Em quase todas as manifestações de rua vistas recentemente Brasil a fora percebe-se, ainda que incipiente, aqueles que pedem o retorno dos militares. Para a esquerda instalada no Governo tratam-se de golpistas misturados à multidão trabalhando para o fim do regime democrático brasileiro e retorno à ditadura.
Será?
Artigo publicado no Estadão pelo jornalista José Roberto de Toledo, em setembro deste ano, revela um dado interessante: apenas 15 por cento da população se diz satisfeita com o jeito como o regime democrático funciona no Brasil. Deste percentual apenas 1% está muito satisfeito e os demais 14% satisfeitos.
Outro aspecto curioso. Realizada pelo Ibope, a pesquisa é parte de uma série de levantamentos iniciados em 2008 – meados do segundo mandato de Luiz Inácio Lula da Silva -, e tem como público a população com idade para votar.

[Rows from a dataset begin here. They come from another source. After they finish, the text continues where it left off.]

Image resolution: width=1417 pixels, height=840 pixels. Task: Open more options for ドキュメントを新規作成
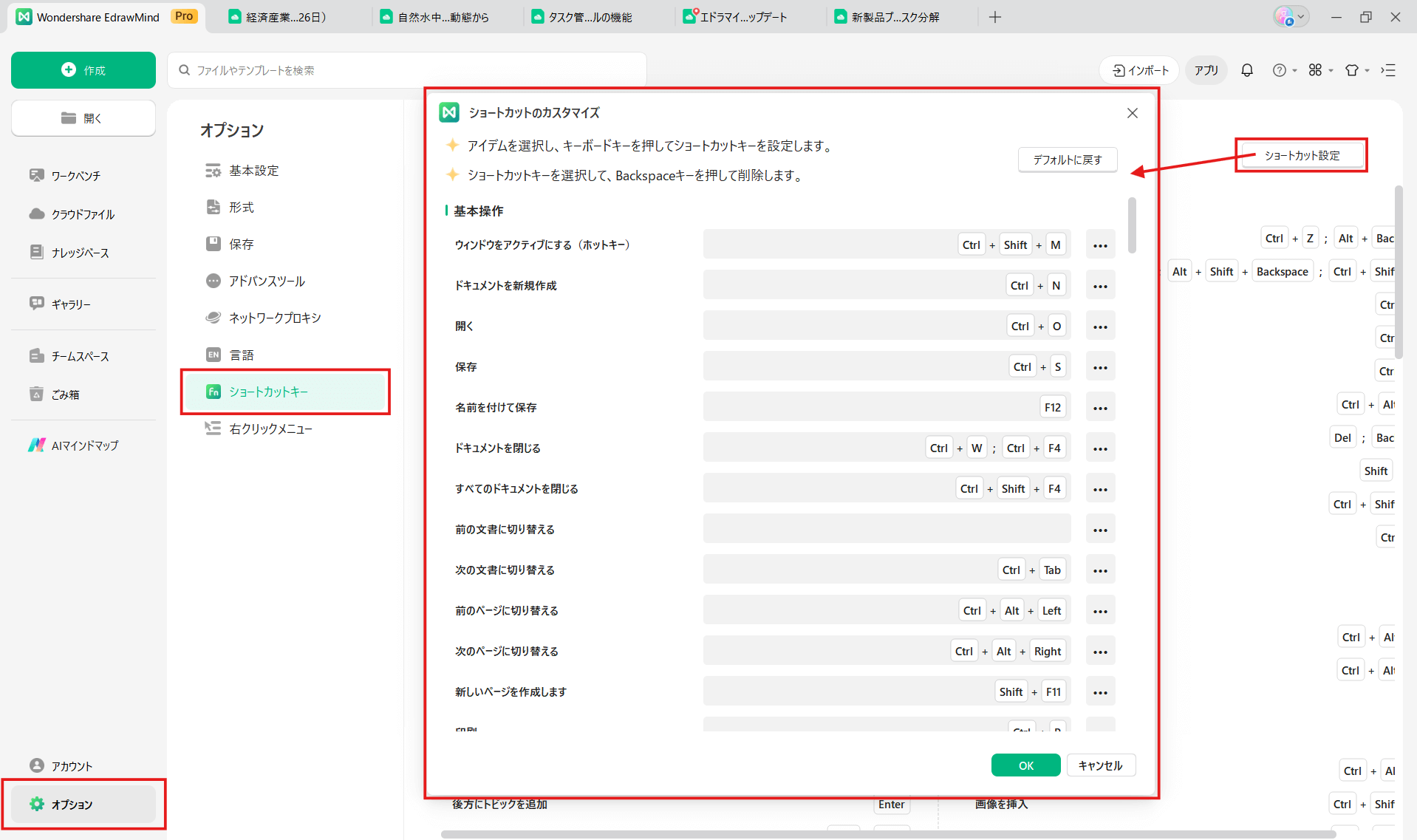1100,286
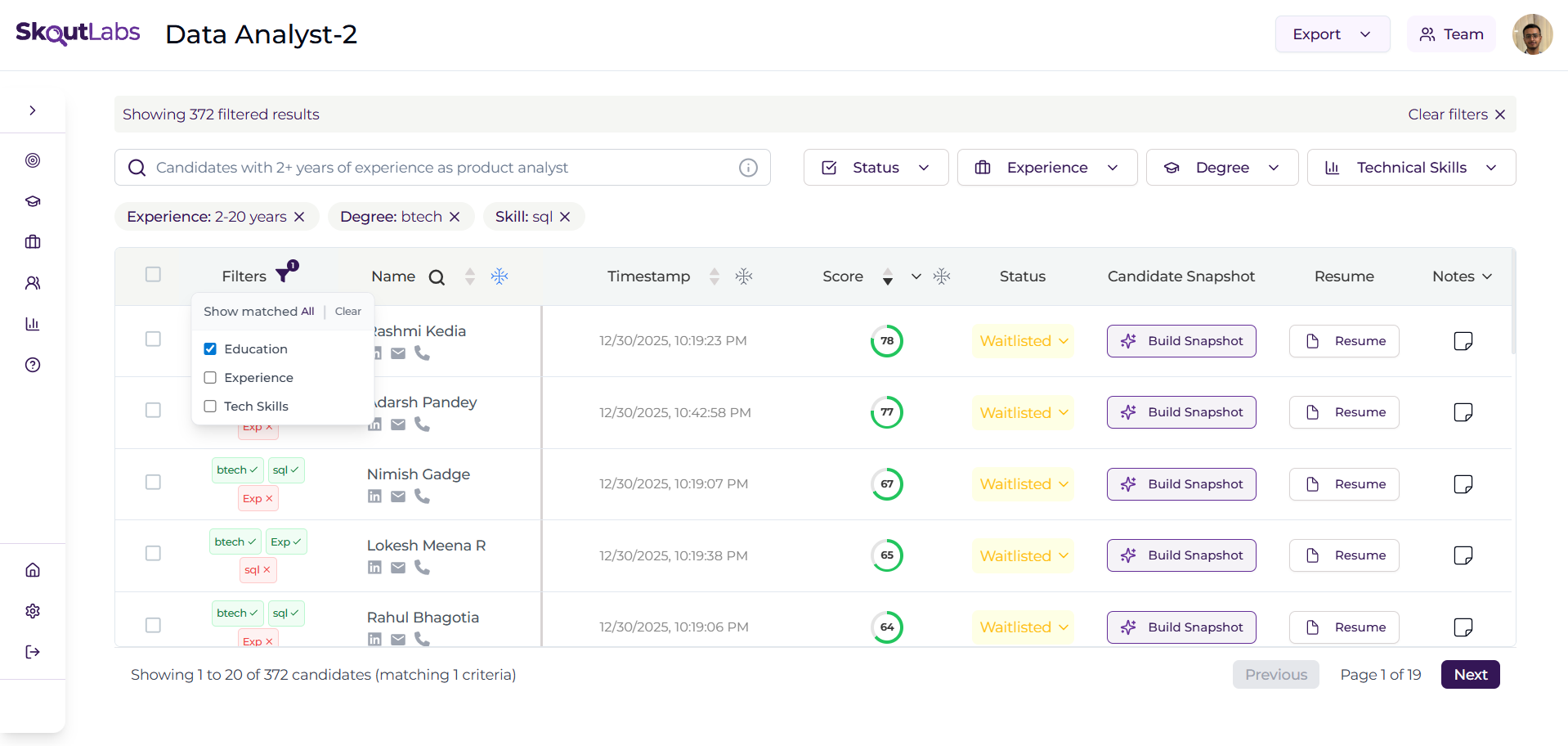
Task: Click the help question mark sidebar icon
Action: click(x=33, y=365)
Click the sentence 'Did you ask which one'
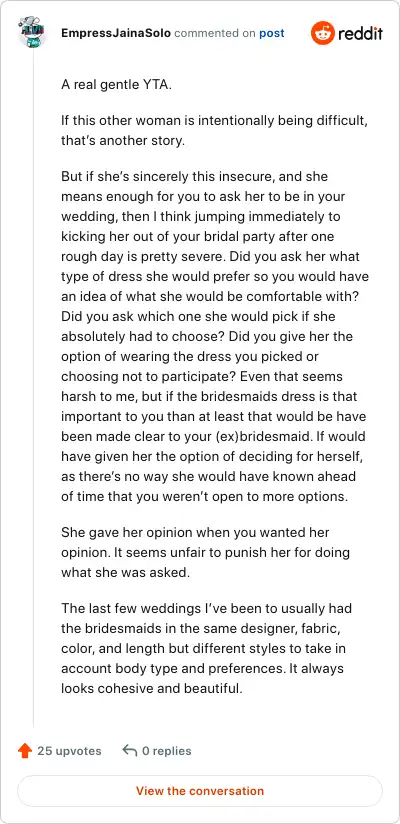Screen dimensions: 400x824 pyautogui.click(x=198, y=327)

Ainda segundo o artigo no Estadão, 36% se diz ” pouco satisfeito” e 45% “nada satisfeito”. Número que impressiona considerando que este sentimento é compartilhado pelos diversos extratos da população entrevistada, pobres e ricos; semianalfabeto ou com diploma universitário; homens ou mulheres; brancos e negros ou católicos e evangélicos.
Apresentando pequena inflexão no Nordeste o resultado é consolidado de Norte a Sul e de Leste a Oeste, percebido tanto nas capitais quanto nas cidades do interior.
A pesquisa mostra que a democracia chegou a um nível crítico de insatisfação, mas não esclarece o porquê.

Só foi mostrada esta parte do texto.